Jury verdict in favor of plaintiff and against defendants, Sonny Scaffolds and Erco Ceilings in the amount of $2,735,732.00. The award consisted of the following: Past Lost Wages $180,000.00; Future Loss of Earning Capacity $1,060,000.00: Past Medical Expenses $90,732.00; Future Medical Expenses $30,000.00; Pain and Suffering – $1,375,000.00.
On the strict product liability theory, the jury found that the product as manufactured by Sonny Scaffolds was defective because it lacked hold down tabs/platform clips and found the scaffold as sold by Erco Ceilings was defective because it lacked hold down/platform clips and because it was sold by Erco Ceilings without guardrails. The jury did not find the scaffold was defective because it failed to give adequate/proper warnings against either defendant.
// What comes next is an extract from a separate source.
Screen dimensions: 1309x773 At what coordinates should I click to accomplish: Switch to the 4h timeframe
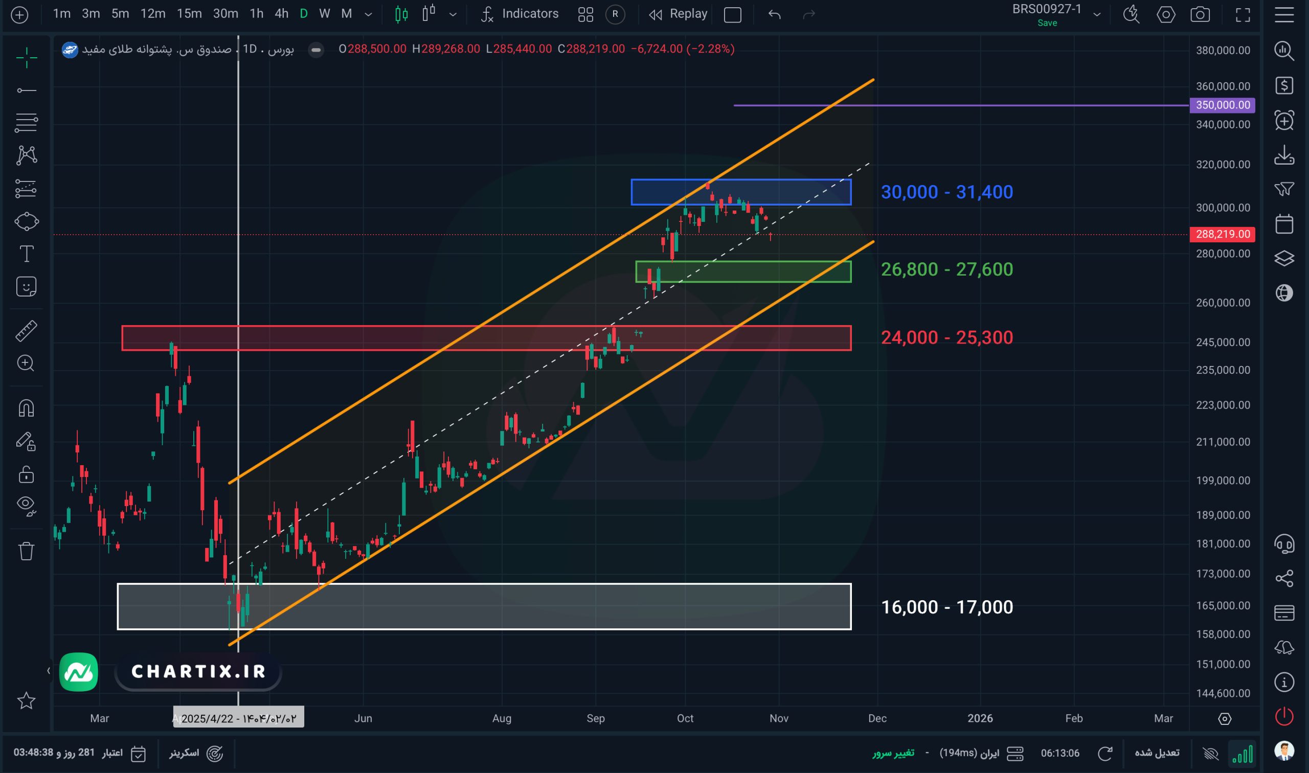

On the negligence claim, the jury assessed liability against all parties as follows: Defendant, Sonny Scaffolds 24%; Defendant, Erco Ceilings 46%; Plaintiff, Joseph McGuigan 30%. The jury found that each party’s negligence was a legal cause of the accident.
Plaintiff’s Expert Witnesses: Matthew J. Burkhart, P.E., consulting engineer and construction safety expert, Aegis Corporation, Southampton, PA; Andrew G. Verzilli, Economist, Kintnersville, PA; Robert P. Wolf, Ed.D., M.B.A., Vocational Expert, Cherry Hill, NJ; Mona Yudkoff, R.N., Rehabilitation/Life Care Plan for Future Medical Expenses, Bala Cynwyd, PA
Defendants’ Expert Witnesses: P. Thomas Blotter, Ph.D., Scaffolding Expert, Logan, UT; John R. Jordan, Scaffolding Expert, San Antonio, TX; Russell E. Marhefka, Human Factors/Warnings, Marhefka & Associates, Peachtree City, GA
Plaintiff’s Attorneys: Robert J. Mongeluzzi and John T. Dooley of Saltz Mongeluzzi & Bendesky, Philadelphia, Pa.
Counsel for plaintiff proceeded on both a strict product liability and negligence theory so that plaintiff could introduce evidence/documentation from other scaffold manufacturers to establish that Safway Steel Scaffolds had used platform clips/hold down tabs as early as 1984 and that Waco had used hold down tabs/platform clips in 1988. In addition, other documentation from various scaffold manufacturers indicated that the problem of platform uplift was a recognized danger/hazard as early as the mid-1970s. This evidence was crucial in proving that defendants were negligent for failing to include the platform clips on the accident scaffold that was manufactured in 1988 and that Sonny Scaffolds and Erco Ceilings were negligent in failing to provide the safety devices on the products that they manufactured and sold.